PROBLEM DETAILS: Set down, exactly as they stand, the lines from the one containing "Instruction: Open Elon Musk's profile avatar" through the last line of the records below, leaving every picture out.

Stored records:
▬▬▬▬▬▬▬▬▬▬
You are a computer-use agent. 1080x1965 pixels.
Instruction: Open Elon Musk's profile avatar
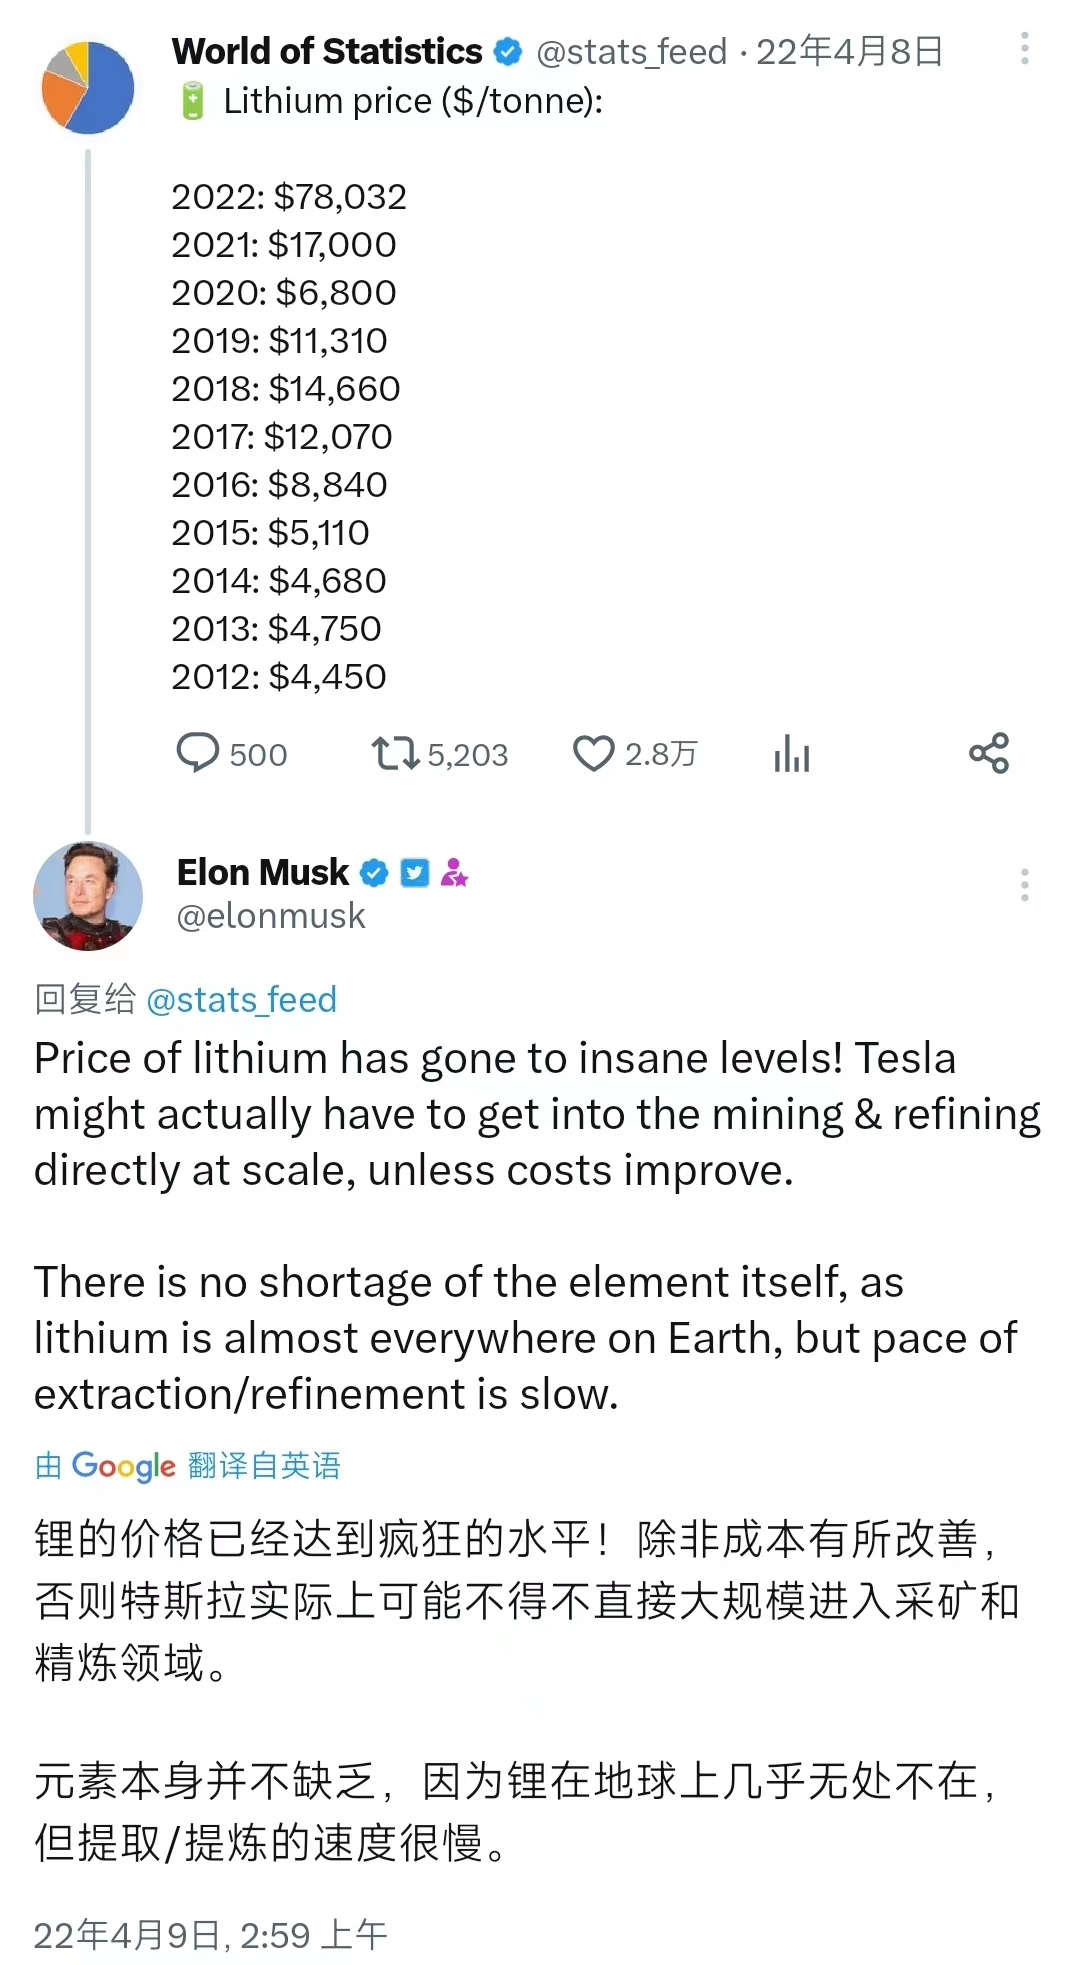click(88, 895)
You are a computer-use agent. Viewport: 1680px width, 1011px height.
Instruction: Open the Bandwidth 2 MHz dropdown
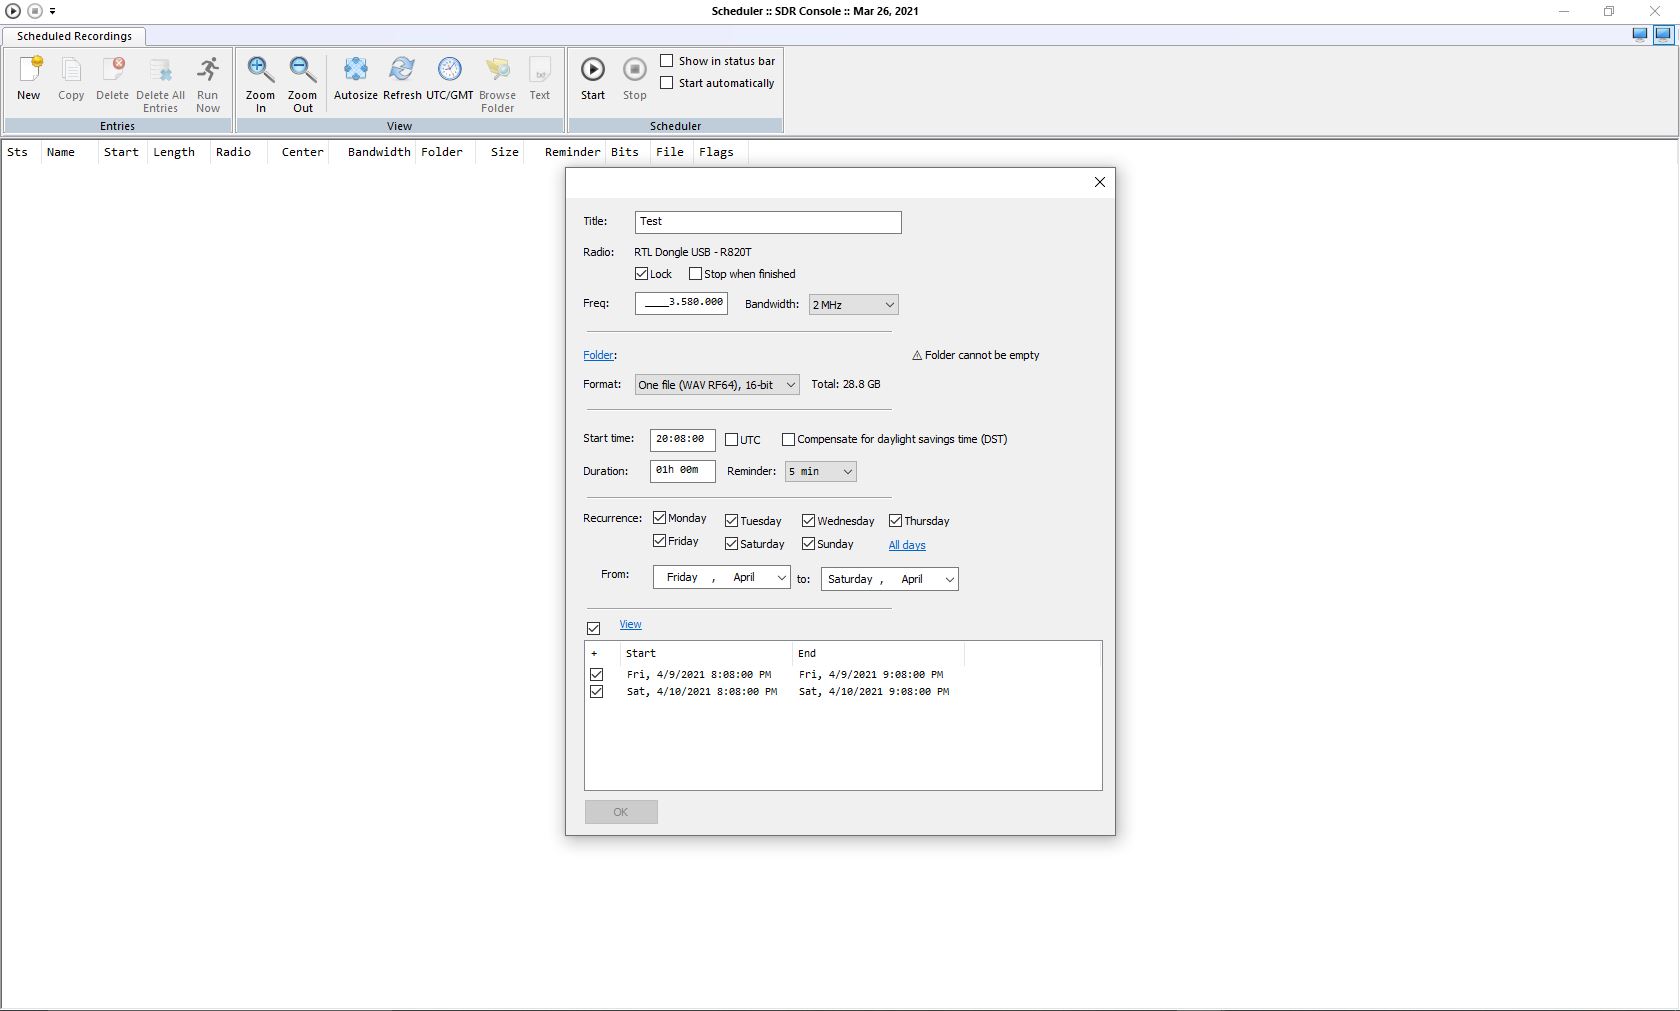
▬▬▬▬▬▬▬▬▬▬
RESPONSE TO THE EXERCISE:
Instruction: Open Elon Musk's profile avatar
click(88, 895)
You are a computer-use agent. Viewport: 1680px width, 1011px height.
Instruction: Open the Bandwidth 2 MHz dropdown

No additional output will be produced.